Unlocking the social impact of sport is the mission that PLAY International set itself over 22 years ago. We went to meet Arnaud Mourot, its founder president, to gain some perspective on how to transform sport into a tool for education.
The Playdagogie, an active pedagogy
"There are two schools of thought in sport. Those who think that sport is steeped in values. And those who, like us, believe that sport has no intrinsic value. In reality, sport is a medium… it is a way of entering into a relationship, a dialogue, an exchange. What can be steeped in values is the educational intention that we can put behind it," according to Arnaud Mourot. The hallmark of PLAY International, "Playdagogy", was created in Bolivia, while the association was working on HIV prevention. Thanks to a game on this subject, the information retained was almost ten times greater than with a more traditional approach.The association therefore reflected, structured and formalized this active pedagogy to allow it to be adapted to many subjects.
"We have not yet ventured into the field of quantum physics via Playdagogy," jokes Arnaud. "But we know how to break down problems into smaller problems and then transcribe them into sequences of play, movements, etc.

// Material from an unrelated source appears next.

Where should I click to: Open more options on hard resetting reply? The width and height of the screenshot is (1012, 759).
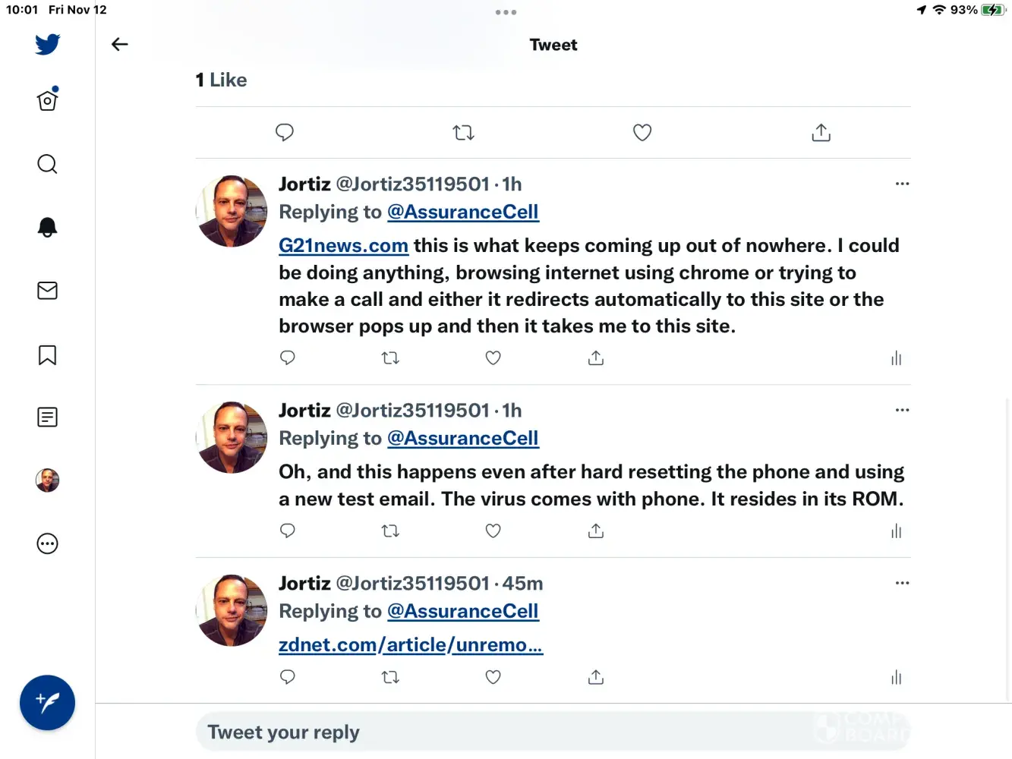902,410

In the end, we are able to create an appetite for learning and a very different and very impactful way of learning."
The association first naturally turned to fundamental notions of living together, respect for the rules, before opening up to other subjects such as disability, eating well, issues of gender and inclusion, refugees, and even learning maths.
"What we unlock is the desire, the desire to learn," explains Arnaud Mourot. "School was designed for a large majority of students, but there are still a number of people for whom learning, as it is structured today, is not suitable. So we create pleasure, movement, and they find themselves learning without even realizing it. In the end, we get around a certain number of biases to enable everyone to reappropriate fundamental subjects in their own way."

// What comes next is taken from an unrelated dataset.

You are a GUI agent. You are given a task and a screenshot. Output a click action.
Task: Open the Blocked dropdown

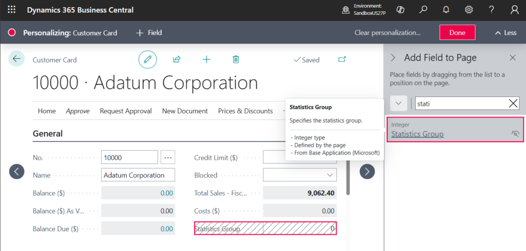329,175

We are able to create an appetite for learning and a very different and very impactful way of learning.
Arnaud Mourot, founder president of Play International
What sport can bring to society
PLAY International quickly assumed the role of a sports laboratory for education. The association goes out into the field to find out what impact sport could have in different contexts. This was already the case in 1999, in Kosovo, by working on issues of inter-ethnic reconciliation and social inclusion of the most vulnerable young people. Or in Afghanistan in 2003 when, after the fall of the Taliban, it was necessary to recreate the fundamentals of women's sport.
"It is not just an educational laboratory," clarifies Arnaud. "But how sport can help overcome trauma, tension, and ultimately overcome situations for which young people were not prepared."
When it was launched, the association had no idea how much the educational dimension of sport could contribute to society. A field which, according to Arnaud, still remains largely unexplored. "One of the big questions for us today is how we can contribute to the creation of a larger, more solid, multi-actor ecosystem, in which there would indeed be associations, NGOs, but also companies, public authorities, etc. We must create alliances so that sport can help us with the major societal issues that we all know: health, education, and even climate change! It is not by playing sport that we will solve the problems of climate change, but it is perhaps by playing sport that we will understand what climate and climate change are. There is a huge blank page in front of us."
But to achieve this ambitious goal, Arnaud Mourot considers that it is necessary to deconstruct the collective imagery around sport, very oriented towards competition, performance and medals, to reconstitute the image of sport around what it can positively bring to society."It is a real cultural issue," says the association's founder. "But it is up to us to demonstrate it, with supporting figures."
An active company is a company in better shape, and this can also avoid many costs to the community. We are thinking in particular of the issues of a sedentary lifestyle or being overweight that are becoming a concern. "There are really phenomenal issues that sport can help solve… and we are only at the beginning of this adventure."